Agent skills
differential-session-runner

Agent skill

differential-session-runner

Run or continue a differential debugging session between two implementations, traces, captures, or outputs. Record artifact identity, exact commands, first mismatch progression, findings, validation, and next probe in a durable session log.

View SKILL.md on GitHub Repository

Stars 85

Forks 13

Install this agent skill to your Project

npx add-skill https://github.com/alchemiststudiosDOTai/harness-engineering/tree/main/skills/differential-session-runner

SKILL.md

Differential Session Runner

Use this skill when debugging requires a durable evidence trail rather than ad hoc notes.

This skill is for workflows where you are comparing:

original vs rewrite
implementation A vs implementation B
baseline trace vs candidate trace
before vs after replay output
captured artifact vs regenerated artifact

The goal is not only to investigate. The goal is to leave behind a session artifact another operator or agent can continue.

When to Use

Use this skill when the user asks to:

continue a differential debugging session
compare two implementations and record mismatches
create or update a debugging session log
track replay / trace / capture divergence over time
document what changed between mismatched and cleared runs

Core Principle

Every differential investigation should produce a reusable evidence packet.

A good session artifact lets another operator answer:

what exact artifact was investigated?
how was it identified?
what commands were run?
where did the first mismatch appear?
what was learned?
what changed?
what validation proves the current state?
what should happen next?

Preferred Storage

If the repo already has a native evidence location, use it.

Examples:

docs/.../sessions/
docs/chunks/
analysis/.../reports/
existing session indexes

If the repo does not already have a native convention, write to:

memory-bank/evidence/YYYY-MM-DD_HH-MM-SS_<topic>-session.md
optional index: memory-bank/evidence/index.md

Workflow

1. Load the repo's evidence convention first

Before creating anything, search for:

playbooks / runbooks
session indexes
prior session files
report directories
chunk/evidence templates

Read the relevant guidance and continue the repo's existing pattern.

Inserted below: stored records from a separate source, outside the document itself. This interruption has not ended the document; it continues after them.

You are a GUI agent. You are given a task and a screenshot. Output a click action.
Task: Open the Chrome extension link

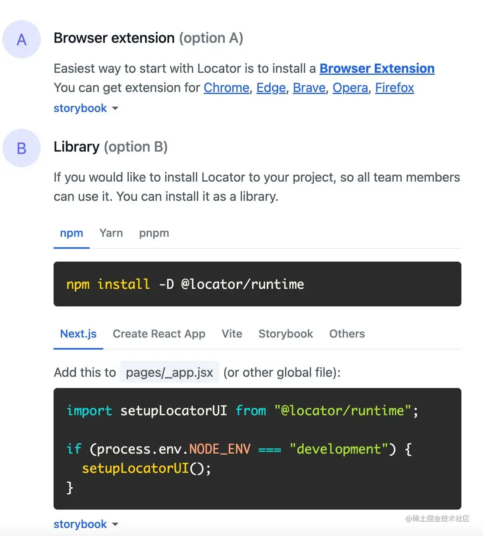(226, 88)
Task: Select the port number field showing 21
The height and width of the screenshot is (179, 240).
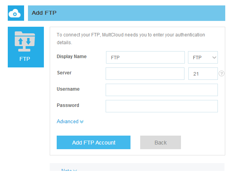Action: point(203,74)
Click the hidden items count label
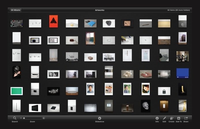This screenshot has height=129, width=200. pyautogui.click(x=179, y=10)
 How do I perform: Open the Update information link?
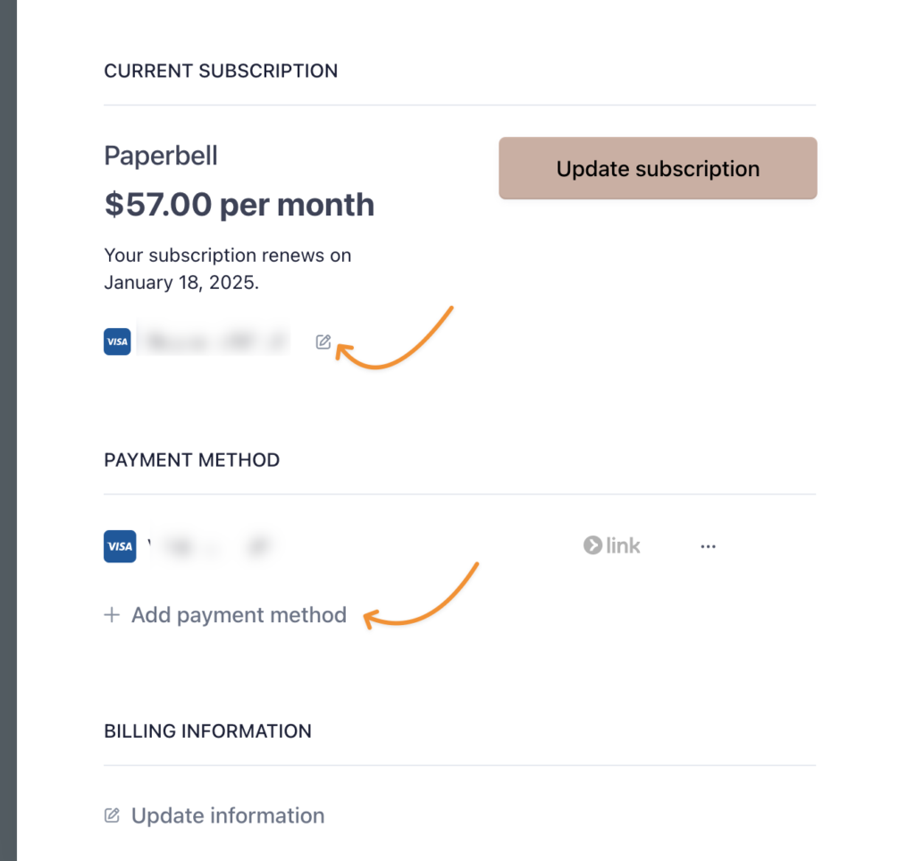[x=228, y=815]
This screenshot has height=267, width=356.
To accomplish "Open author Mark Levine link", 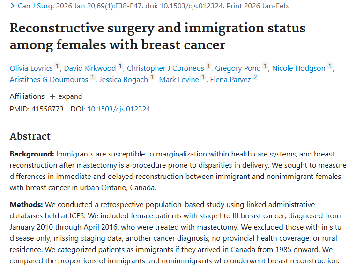I will 179,79.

2. Identify the artifact under investigation

Capture the strongest available identity for the artifact:

artifact path
SHA256 / content hash
commit SHA
case name / run id / replay id
timestamp if needed

If a content hash is possible, record it early and use it as the main session identity.

3. Decide whether to continue or create

Search existing sessions for the artifact identity.

If a session already exists for the same artifact/hash, append to that session.
If the artifact identity is new, create a new session and update the session index if the repo has one.

4. Record baseline comparison commands

Capture the exact commands used for the first comparison step.

Examples:

bash

python compare.py --baseline out/a.json --candidate out/b.json
pytest tests/test_replay.py -k case_17
mytool diff trace_a.cdt trace_b.cdt

Never summarize commands loosely. Record them exactly.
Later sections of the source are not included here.